My dilema was that I didn't want to hurt any of the children's feelings, but I wanted my child to have a birthday he would enjoy. The problem? Where-as other schools we had attended provided a list of phone #'s or addresses at the beginning of the year (parents chose whether or not they wanted their child's name on the list) so that you could call or send b-day party invites to the children's homes, this school will not do that.

In addition, ALL children are bused (majority) or driven by a parent. Even kids that live two houses from the school get on the bus - Yes I'm serious! So, with no way to know where his classmates live, no last names to look up in a phone book etc. and no parents standing on the playground to approach, the only way to get an invite to a child, is to send it with your child to school.

Honouring his wishes for a small party, I did the best I could and sent the invites in with a note to the teacher asking her to 'slip' them into those children's homework folders. Other children wouldn't have to see the invites that way. She gave them to the children, but instead of quietly slipping them into the folders - she handed them out .... sigh ...

So, although you try not to do it via the school route - sometimes there are no other options.
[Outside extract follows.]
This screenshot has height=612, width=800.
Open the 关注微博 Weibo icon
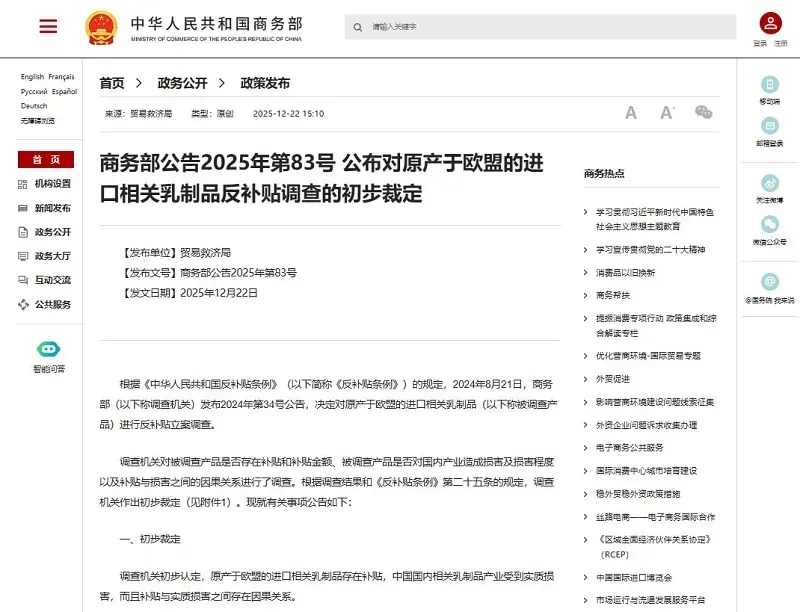point(770,183)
Last thought. I have four children and I am positively THRILLED that they don't receive invites to each and every party. They would want to go to EVERY party whether they were good friends or not, & with up to 30 kids some years in their classes, that is not an option. From about the age of three, I explained that not every child can go to every party, but that they will still get their fair share of invitations. They understood that right from the beginning and have never been hurt or bothered by not being invited to a classmates party.